--- DIRECTIONS ---
Copy exactly the lines from the first line of the records below through the line containing "is (868, 1384).", including both, and nothing else.
---------- EXERCISE INPUTS ----------
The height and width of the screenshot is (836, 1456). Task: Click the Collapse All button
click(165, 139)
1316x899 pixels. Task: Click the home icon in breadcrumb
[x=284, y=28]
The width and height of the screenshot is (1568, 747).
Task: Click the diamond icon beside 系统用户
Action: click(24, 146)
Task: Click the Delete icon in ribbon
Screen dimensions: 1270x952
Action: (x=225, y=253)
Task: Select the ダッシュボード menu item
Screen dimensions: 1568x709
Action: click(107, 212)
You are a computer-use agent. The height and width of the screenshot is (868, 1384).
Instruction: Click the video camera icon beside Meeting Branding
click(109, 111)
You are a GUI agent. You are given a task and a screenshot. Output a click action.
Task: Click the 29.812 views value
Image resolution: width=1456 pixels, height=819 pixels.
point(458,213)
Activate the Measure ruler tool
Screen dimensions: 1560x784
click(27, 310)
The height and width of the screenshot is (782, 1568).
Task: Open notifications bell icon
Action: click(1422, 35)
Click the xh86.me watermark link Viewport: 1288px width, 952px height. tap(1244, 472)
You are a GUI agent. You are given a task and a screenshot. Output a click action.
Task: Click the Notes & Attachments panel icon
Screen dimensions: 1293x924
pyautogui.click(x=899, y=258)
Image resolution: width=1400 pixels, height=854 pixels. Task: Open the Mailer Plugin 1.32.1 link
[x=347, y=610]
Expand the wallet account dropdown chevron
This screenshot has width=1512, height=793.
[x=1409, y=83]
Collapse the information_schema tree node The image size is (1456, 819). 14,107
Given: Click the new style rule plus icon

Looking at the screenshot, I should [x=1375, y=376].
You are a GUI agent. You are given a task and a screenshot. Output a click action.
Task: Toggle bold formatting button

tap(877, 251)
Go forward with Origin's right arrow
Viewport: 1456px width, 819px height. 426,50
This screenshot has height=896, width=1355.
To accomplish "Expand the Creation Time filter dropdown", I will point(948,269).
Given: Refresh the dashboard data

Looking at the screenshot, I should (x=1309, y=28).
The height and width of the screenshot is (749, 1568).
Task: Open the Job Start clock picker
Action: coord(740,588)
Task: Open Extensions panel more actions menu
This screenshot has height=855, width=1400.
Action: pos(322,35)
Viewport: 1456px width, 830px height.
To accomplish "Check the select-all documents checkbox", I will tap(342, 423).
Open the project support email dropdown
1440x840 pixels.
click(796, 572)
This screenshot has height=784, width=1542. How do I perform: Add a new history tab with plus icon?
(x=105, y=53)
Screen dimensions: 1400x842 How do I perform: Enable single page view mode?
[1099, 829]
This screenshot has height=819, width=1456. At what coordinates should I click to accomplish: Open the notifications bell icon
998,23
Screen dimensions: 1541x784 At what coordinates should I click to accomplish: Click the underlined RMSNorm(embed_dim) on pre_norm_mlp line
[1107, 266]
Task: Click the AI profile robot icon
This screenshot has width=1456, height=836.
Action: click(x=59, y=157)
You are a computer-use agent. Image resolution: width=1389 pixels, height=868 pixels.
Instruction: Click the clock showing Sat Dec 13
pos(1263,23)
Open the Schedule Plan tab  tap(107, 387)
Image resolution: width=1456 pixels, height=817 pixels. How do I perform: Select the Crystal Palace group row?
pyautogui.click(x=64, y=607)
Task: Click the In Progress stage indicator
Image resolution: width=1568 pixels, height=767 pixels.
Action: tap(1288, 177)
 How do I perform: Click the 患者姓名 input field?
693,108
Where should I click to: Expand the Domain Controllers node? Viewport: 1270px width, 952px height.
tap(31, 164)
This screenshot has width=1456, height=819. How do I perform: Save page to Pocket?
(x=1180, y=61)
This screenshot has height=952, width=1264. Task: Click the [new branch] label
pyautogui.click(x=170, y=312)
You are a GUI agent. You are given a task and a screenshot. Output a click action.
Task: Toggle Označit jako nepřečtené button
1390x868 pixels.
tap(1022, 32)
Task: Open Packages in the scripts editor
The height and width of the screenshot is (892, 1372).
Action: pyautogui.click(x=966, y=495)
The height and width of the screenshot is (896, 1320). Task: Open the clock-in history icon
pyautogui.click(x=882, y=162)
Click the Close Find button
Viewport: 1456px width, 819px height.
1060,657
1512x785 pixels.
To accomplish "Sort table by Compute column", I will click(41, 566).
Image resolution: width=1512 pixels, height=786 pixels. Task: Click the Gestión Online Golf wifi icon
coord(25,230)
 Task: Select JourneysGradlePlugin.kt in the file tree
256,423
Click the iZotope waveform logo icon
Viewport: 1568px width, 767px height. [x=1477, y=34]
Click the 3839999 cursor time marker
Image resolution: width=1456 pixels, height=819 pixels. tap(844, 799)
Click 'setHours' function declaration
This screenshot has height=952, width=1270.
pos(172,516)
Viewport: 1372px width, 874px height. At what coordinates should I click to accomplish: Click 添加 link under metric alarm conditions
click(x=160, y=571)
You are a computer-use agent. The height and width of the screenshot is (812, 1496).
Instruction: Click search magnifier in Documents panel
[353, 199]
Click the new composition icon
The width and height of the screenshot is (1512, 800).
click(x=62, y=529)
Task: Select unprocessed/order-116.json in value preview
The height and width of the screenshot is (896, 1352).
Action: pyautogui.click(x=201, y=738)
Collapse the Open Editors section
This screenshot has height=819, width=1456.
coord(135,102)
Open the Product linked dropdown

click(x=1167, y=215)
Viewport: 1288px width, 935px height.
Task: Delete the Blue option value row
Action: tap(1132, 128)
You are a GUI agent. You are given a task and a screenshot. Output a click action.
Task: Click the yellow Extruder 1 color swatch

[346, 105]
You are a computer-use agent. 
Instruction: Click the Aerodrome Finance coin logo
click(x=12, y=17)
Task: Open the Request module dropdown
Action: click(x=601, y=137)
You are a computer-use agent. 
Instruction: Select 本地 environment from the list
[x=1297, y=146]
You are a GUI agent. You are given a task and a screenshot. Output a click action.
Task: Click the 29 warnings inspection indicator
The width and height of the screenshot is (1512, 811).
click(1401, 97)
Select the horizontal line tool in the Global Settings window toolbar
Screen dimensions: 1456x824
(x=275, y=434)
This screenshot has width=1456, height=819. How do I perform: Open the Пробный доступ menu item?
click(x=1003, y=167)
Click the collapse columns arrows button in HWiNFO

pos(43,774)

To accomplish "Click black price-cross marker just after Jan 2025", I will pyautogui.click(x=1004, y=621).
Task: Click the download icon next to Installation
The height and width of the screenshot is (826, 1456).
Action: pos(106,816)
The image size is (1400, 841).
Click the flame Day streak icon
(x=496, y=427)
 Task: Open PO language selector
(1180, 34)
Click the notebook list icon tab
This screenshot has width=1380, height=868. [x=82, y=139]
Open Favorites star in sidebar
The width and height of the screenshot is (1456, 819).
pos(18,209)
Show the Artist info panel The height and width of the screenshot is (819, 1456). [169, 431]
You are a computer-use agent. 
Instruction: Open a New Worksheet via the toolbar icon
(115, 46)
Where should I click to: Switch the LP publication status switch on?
----------
--- EXERCISE RESPONSE ---
The height and width of the screenshot is (836, 1456). Task: Click the Collapse All button
click(165, 139)
1316x899 pixels. Task: Click the home icon in breadcrumb
[x=284, y=28]
The width and height of the screenshot is (1568, 747).
Task: Click the diamond icon beside 系统用户
Action: click(24, 146)
Task: Click the Delete icon in ribbon
Screen dimensions: 1270x952
Action: (x=225, y=253)
Task: Select the ダッシュボード menu item
Screen dimensions: 1568x709
Action: click(107, 212)
You are a computer-use agent. The height and width of the screenshot is (868, 1384).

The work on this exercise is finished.